[Required work]:
Exact copies of all the records are to be printed.

[Saved entries]:
--- START ---

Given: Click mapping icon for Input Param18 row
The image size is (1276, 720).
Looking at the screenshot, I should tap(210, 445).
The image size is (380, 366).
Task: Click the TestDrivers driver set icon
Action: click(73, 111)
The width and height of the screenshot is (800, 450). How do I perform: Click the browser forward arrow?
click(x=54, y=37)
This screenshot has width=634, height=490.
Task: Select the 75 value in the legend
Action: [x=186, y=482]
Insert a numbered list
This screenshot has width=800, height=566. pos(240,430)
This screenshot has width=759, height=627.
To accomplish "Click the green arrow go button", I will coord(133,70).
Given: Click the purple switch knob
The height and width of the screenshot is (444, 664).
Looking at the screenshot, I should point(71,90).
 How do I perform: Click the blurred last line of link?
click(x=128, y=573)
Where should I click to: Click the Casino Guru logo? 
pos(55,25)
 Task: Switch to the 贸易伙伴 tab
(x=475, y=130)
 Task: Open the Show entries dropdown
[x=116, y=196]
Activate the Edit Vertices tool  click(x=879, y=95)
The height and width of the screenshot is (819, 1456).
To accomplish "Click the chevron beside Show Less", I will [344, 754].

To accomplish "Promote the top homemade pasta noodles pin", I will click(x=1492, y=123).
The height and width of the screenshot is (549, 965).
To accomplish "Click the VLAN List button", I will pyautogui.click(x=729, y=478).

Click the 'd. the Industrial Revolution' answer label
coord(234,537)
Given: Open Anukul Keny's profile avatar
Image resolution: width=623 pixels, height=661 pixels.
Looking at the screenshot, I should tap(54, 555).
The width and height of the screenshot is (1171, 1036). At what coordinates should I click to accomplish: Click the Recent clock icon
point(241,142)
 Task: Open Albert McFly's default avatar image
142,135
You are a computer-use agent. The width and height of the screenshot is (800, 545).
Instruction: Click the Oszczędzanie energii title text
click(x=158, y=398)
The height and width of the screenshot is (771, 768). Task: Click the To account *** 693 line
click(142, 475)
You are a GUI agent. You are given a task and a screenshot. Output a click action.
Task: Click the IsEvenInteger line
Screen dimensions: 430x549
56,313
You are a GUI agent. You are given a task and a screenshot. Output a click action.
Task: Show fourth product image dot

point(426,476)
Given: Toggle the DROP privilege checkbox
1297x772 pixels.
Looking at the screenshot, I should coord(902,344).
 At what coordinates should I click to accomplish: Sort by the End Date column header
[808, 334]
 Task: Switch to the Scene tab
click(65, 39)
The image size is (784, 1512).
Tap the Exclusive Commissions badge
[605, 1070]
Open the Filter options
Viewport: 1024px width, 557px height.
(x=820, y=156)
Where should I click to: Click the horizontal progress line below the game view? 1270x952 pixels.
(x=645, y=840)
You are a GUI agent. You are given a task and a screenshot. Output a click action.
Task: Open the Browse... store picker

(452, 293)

--- END ---

[Written solution]:
Given: Click mapping icon for Input Param18 row
The image size is (1276, 720).
Looking at the screenshot, I should tap(210, 445).
The image size is (380, 366).
Task: Click the TestDrivers driver set icon
Action: click(73, 111)
The width and height of the screenshot is (800, 450). How do I perform: Click the browser forward arrow?
click(x=54, y=37)
This screenshot has width=634, height=490.
Task: Select the 75 value in the legend
Action: [x=186, y=482]
Insert a numbered list
This screenshot has width=800, height=566. pos(240,430)
This screenshot has width=759, height=627.
To accomplish "Click the green arrow go button", I will coord(133,70).
Given: Click the purple switch knob
The height and width of the screenshot is (444, 664).
Looking at the screenshot, I should point(71,90).
 How do I perform: Click the blurred last line of link?
click(x=128, y=573)
Where should I click to: Click the Casino Guru logo? 
pos(55,25)
 Task: Switch to the 贸易伙伴 tab
(x=475, y=130)
 Task: Open the Show entries dropdown
[x=116, y=196]
Activate the Edit Vertices tool  click(x=879, y=95)
The height and width of the screenshot is (819, 1456).
To accomplish "Click the chevron beside Show Less", I will [344, 754].

To accomplish "Promote the top homemade pasta noodles pin", I will click(x=1492, y=123).
The height and width of the screenshot is (549, 965).
To accomplish "Click the VLAN List button", I will pyautogui.click(x=729, y=478).

Click the 'd. the Industrial Revolution' answer label
coord(234,537)
Given: Open Anukul Keny's profile avatar
Image resolution: width=623 pixels, height=661 pixels.
Looking at the screenshot, I should tap(54, 555).
The width and height of the screenshot is (1171, 1036). At what coordinates should I click to accomplish: Click the Recent clock icon
point(241,142)
 Task: Open Albert McFly's default avatar image
142,135
You are a computer-use agent. The width and height of the screenshot is (800, 545).
Instruction: Click the Oszczędzanie energii title text
click(x=158, y=398)
The height and width of the screenshot is (771, 768). Task: Click the To account *** 693 line
click(142, 475)
You are a GUI agent. You are given a task and a screenshot. Output a click action.
Task: Click the IsEvenInteger line
Screen dimensions: 430x549
56,313
You are a GUI agent. You are given a task and a screenshot. Output a click action.
Task: Show fourth product image dot

point(426,476)
Given: Toggle the DROP privilege checkbox
1297x772 pixels.
Looking at the screenshot, I should coord(902,344).
 At what coordinates should I click to accomplish: Sort by the End Date column header
[808, 334]
 Task: Switch to the Scene tab
click(65, 39)
The image size is (784, 1512).
Tap the Exclusive Commissions badge
[605, 1070]
Open the Filter options
Viewport: 1024px width, 557px height.
(x=820, y=156)
Where should I click to: Click the horizontal progress line below the game view? 1270x952 pixels.
(x=645, y=840)
You are a GUI agent. You are given a task and a screenshot. Output a click action.
Task: Open the Browse... store picker

(452, 293)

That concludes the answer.